- Source extract:
The system about which the complaints were made had been in use for about 20 years, when Mr Jiwa had been the pharmacist but before E. Moss had acquired the business. Staff of a local hospice would order medicines, including Controlled Drugs, before the prescriptions ordering the supply had been received by the pharmacy. Since the availability of fax machines, the orders had been given to the pharmacy in the form of a faxed copy of a page of an order book kept at the hospice; this recorded patients’ medicine requirements, but not the dose to be administered. The medicines would then be delivered. The patient’s doctor would, usually the same day, write a prescription for the drugs called for in the order book. The fax was sent in anticipation of a prescription being received.

Thus, the system entailed the dispensing of medicines, often Controlled Drugs, against a document that was not a prescription. Secondly, there was a risk that the doctor might not prescribe the medicine that had been ordered by the hospice staff and that the matter might not be put right before that medicine had been given to the patient.

Giving the committee’s decision, the chairman (Lord Fraser of Carmyllie, QC) said that it should be made clear that the error resulting in the overdose being given was not because of any failing at the time the morphine sulphate was delivered to the hospice but because the nurse in question had, as she had said at the inquest, misinterpreted the drug sheet. The committee emphasised that it saw no causal connection between the complaints before it and the unfortunate death of the patient.

The most that could be said was that if the dose had been stated on the bottle, at the time the nurse was about to administer the morphine sulphate, she might have been able to make a secondary check by looking at that dosage.

- Action item:
Please rewrite the stretch of the pharmacy excerpt from "Thus, the system" through "of the patient.", substituting "care home" for "hospice" wherever it occurs.

- Records:
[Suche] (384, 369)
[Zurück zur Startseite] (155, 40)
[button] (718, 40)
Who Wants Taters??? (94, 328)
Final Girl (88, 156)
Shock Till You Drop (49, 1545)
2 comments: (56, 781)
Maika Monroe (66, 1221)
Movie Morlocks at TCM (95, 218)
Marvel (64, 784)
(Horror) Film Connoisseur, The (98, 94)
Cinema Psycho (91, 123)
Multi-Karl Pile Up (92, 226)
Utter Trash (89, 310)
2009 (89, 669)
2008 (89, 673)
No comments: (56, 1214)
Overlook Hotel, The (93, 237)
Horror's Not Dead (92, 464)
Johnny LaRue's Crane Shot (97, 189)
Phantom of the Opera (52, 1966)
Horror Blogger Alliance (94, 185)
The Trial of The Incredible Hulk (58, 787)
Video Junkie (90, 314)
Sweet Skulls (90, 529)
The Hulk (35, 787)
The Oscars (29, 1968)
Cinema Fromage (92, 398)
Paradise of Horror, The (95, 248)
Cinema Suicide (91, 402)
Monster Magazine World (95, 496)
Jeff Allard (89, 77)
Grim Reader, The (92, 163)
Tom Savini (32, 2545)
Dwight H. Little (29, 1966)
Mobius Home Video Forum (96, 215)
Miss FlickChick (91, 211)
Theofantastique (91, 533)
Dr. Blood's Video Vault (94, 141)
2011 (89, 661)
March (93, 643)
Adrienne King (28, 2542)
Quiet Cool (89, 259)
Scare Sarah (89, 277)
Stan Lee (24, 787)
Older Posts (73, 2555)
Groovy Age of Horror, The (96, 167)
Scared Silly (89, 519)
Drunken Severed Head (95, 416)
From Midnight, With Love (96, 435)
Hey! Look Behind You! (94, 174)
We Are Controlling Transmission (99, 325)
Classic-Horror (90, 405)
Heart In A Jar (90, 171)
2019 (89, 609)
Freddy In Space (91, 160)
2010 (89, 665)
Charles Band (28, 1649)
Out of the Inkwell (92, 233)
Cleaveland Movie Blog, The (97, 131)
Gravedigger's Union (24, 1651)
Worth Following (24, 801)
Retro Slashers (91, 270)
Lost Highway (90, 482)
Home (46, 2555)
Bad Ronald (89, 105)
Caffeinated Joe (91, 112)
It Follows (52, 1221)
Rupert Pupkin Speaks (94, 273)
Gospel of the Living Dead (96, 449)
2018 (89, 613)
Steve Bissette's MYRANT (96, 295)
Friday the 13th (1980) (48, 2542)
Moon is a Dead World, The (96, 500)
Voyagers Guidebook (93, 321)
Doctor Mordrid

- Result of this exercise:
Thus, the system entailed the dispensing of medicines, often Controlled Drugs, against a document that was not a prescription. Secondly, there was a risk that the doctor might not prescribe the medicine that had been ordered by the care home staff and that the matter might not be put right before that medicine had been given to the patient.

Giving the committee’s decision, the chairman (Lord Fraser of Carmyllie, QC) said that it should be made clear that the error resulting in the overdose being given was not because of any failing at the time the morphine sulphate was delivered to the care home but because the nurse in question had, as she had said at the inquest, misinterpreted the drug sheet. The committee emphasised that it saw no causal connection between the complaints before it and the unfortunate death of the patient.